HSE enforcing 'rigid rules' on home-help despite trolley crisis
Published 18/11/2016 | 02:30
A scoring system used by the HSE to decide on the allocation of home care packages has been condemned as too rigid at a time when the hospital trolley crisis is rapidly escalating.
Under the marking system, an older person who is living on their own gets the highest possible score of four.
But this drops down to two if they get visits from their family, reducing their chances of getting the service. A person aged 65-75 years only gets a score of one.
It increases to two for those aged 75-85 and is graded as three for people over the 85.
Fianna Fáil TD for Galway East Anne Rabbitte said she has first-hand experience of older constituents who desperately need home care losing out.
"This new score chart is extremely crude and is based on a number of 'risk factors', rather than examining the overall needs of the person.

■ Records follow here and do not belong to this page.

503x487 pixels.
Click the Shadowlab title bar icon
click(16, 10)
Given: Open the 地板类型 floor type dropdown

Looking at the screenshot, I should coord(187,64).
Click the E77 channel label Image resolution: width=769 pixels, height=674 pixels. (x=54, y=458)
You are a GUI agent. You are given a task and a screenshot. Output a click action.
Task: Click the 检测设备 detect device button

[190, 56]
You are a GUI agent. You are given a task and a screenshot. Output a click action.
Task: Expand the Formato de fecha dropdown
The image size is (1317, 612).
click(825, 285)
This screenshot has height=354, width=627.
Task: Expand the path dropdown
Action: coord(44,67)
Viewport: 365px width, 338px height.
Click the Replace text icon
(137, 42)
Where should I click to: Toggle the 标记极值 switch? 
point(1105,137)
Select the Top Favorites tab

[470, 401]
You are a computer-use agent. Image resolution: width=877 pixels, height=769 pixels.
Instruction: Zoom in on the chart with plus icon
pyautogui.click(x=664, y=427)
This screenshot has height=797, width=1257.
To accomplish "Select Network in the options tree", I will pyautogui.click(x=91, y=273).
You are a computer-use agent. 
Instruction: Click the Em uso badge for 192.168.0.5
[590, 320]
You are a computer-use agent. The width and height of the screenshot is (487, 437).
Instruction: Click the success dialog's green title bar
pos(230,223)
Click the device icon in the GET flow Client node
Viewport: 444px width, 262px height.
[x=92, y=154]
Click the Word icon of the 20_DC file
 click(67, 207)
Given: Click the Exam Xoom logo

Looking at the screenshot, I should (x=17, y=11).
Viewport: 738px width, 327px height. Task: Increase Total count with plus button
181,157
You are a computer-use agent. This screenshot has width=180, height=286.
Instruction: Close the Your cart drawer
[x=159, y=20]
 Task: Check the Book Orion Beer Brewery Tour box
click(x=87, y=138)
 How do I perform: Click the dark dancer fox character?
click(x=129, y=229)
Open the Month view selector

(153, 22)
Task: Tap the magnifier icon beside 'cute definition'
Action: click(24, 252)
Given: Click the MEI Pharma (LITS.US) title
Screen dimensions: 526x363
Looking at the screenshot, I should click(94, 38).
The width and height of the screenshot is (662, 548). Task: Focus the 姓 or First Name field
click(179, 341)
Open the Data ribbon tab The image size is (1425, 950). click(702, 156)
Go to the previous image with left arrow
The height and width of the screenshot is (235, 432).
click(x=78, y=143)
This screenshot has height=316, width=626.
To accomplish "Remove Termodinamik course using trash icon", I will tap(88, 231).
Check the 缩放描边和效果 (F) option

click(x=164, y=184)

"All home care hours are allocated based on this scoring scheme. Even if a person lives on their own and has family nearby the fact is they are still on their own."
She said the system is too inflexible and applies a "one size fits all".
"Older people have a right to be cared for with respect and dignity in their own homes and every effort should be made to accommodate this," she said.
"Health Minister Simon Harris and the HSE must find the necessary resources to ensure that home care packages can be provided to those who need them."
The criticism came as Dr Fergal Hickey, spokesman for hospital emergency consultants, warned that over 300 elderly people will die due to overcrowding this winter.
Hospitals struggled to find beds for 388 patients across the country yesterday.
University Hospital Galway faced severe pressure with 40 patients on trolleys, including many frail and elderly people who faced high-risk conditions.
The HSE spokeswoman said the home care service is a discretionary one and national guidance is in place with regard to access.
The guidance is re-circulated at intervals to remind staff that access to home care is based on assessed need. There is no means assessment for access to home care.
She said there is no requirement for a client to hold a medical card in order to access home care and the allocation of service is based on assessed need and "available resources".
Referring to claims that there is a shortage of home help staff, she said the recruitment of these workers is not regarded as a significant problem at this time.
"Posts are being approved and recruitment progressed as appropriate to the needs of individual areas and in consultation with the staff union."
Recruitment is in process in some areas and in other areas business cases are being made.